Сценарист Скотт Козар акцентирует телесность пролетария, и это правильно, ведь архетип “слесарь” целиком принадлежит сфере материального (производства). Особенность слесаря в том, что он весь — здесь и сейчас, на расстоянии вытянутой руки, осязаем, никакого метафизического остатка. Случай рабочего Резника зауряден, типичен: вот уже год парень не спит и худеет, худеет и не спит. “Будешь худеть дальше — исчезнешь вовсе!” — почему-то одними и теми же словами предупреждают его обе подружки. А вот единоличное наблюдение Стиви: “Ты выглядишь дерьмово и ведешь себя как псих!” Тревор регулярно взвешивается, результаты катастрофичны. Обеспокоился даже начальник цеха: “Резник, ты уже весь как сухая какашка. А к доктору не хочешь?”

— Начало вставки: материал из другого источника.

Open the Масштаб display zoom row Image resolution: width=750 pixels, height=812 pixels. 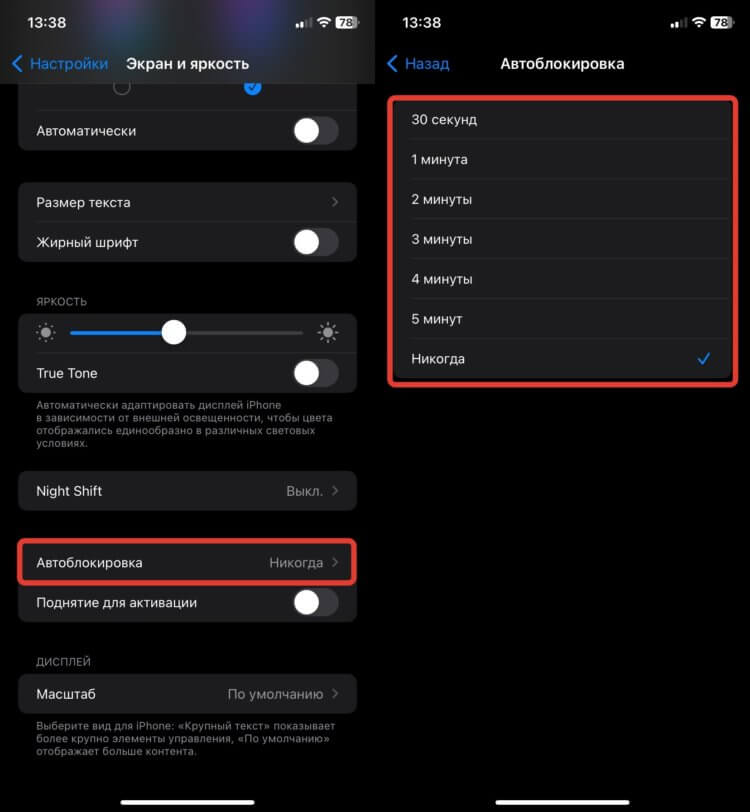(x=188, y=693)
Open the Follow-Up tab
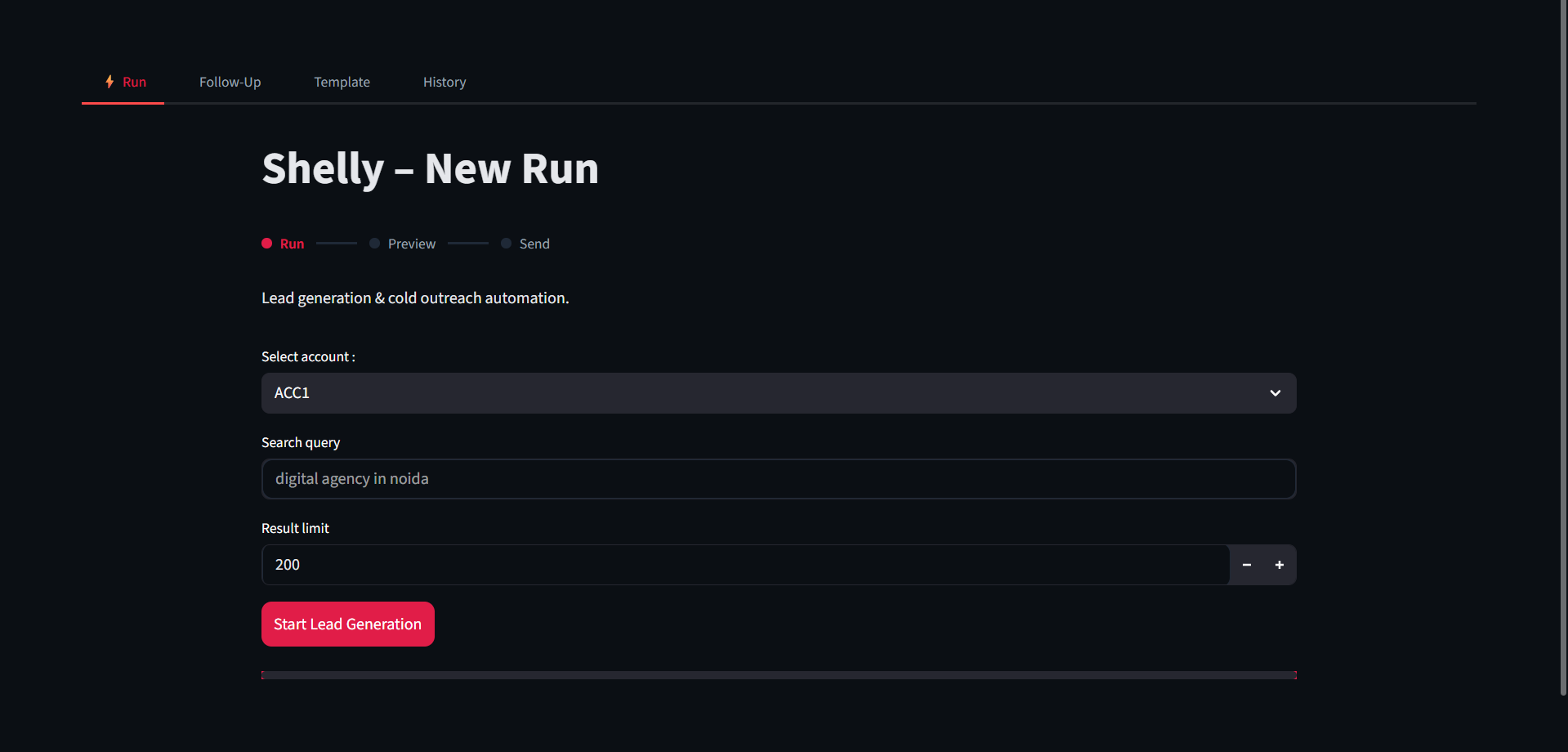1568x752 pixels. tap(230, 82)
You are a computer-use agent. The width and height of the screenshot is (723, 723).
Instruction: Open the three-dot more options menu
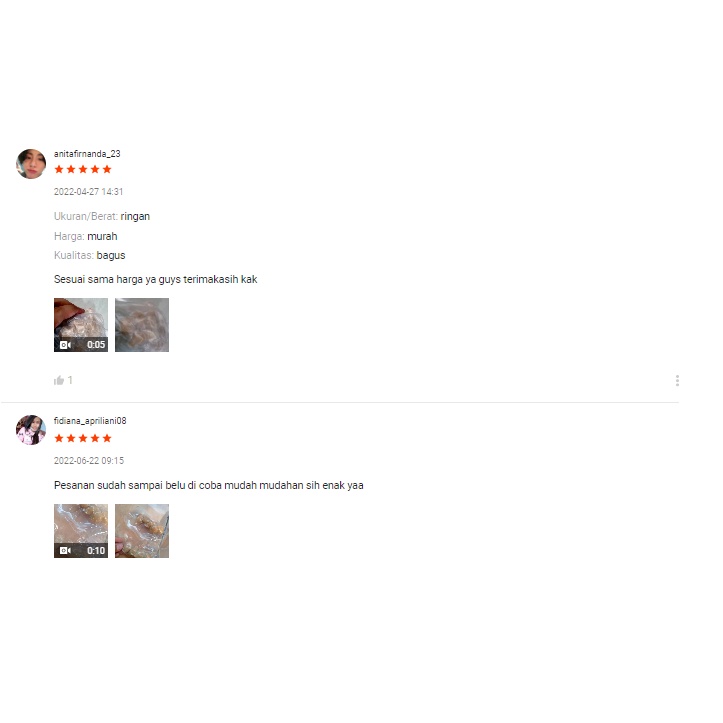pos(677,380)
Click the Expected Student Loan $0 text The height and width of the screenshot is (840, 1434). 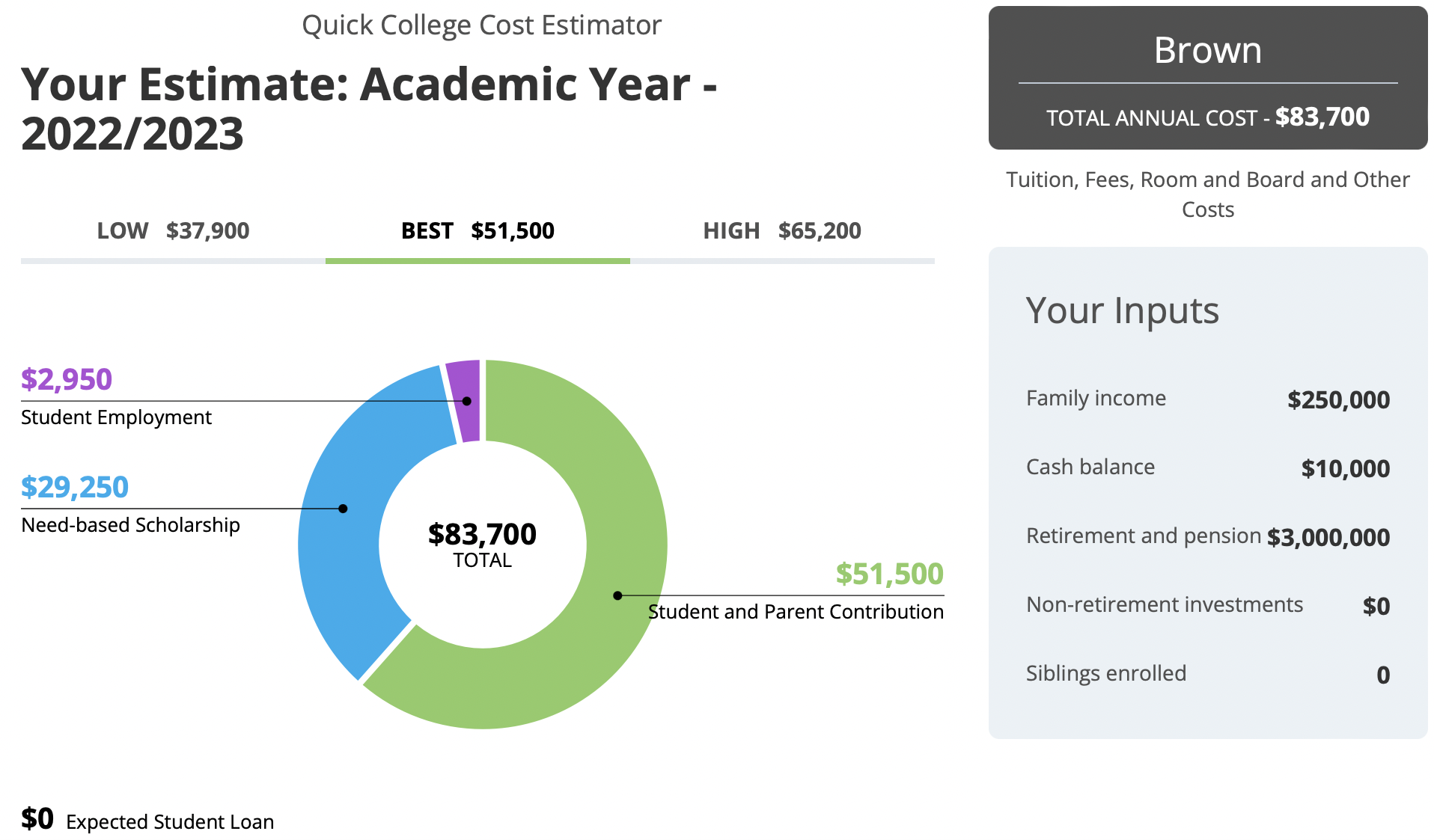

Авторы предъявили набор характеристик классического пролетария — измученного работой, нервного, вымирающего на глазах. Гротеск, но целиком в рамках пролетарской мифологии. “Работать, мартышки! — неистовствует мастер участка. — Глаза на работу, а не в собственную задницу!” Да, ровно так, заостренно, изображался индустриальный труд в раннесоветских кинокартинах и книжках. Впрочем, на досуге Тревор читает известный роман “Идиот”, а внешность Тревора безусловно отсылает к образу князя Мышкина. Беспокойный слесарь с жидкой бородкой, истерик. Пролетарий в параметрах архискверного Достоевского.
(4)
В 1994 году, сразу после выхода “Увлечений” Киры Муратовой, редакция журнала “Искусство кино” отправила меня за интервью к феерически дебютировавшей в фильме Ренате Литвиновой. Полтора часа новоявленная звезда экрана мило и доверительно беседовала со мной под диктофон. Не помню ни вопросов, ни ответов, в памяти отложилась только преамбула. Едва поздоровавшись, Литвинова внимательно вгляделась в мое лицо и неожиданно произнесла: “Знаете, у вас очень хорошая кожа. Такая замечательная кожа”. Заметив мое недоумение, уточнила: “Я к этому очень чувствительна. Это важно”.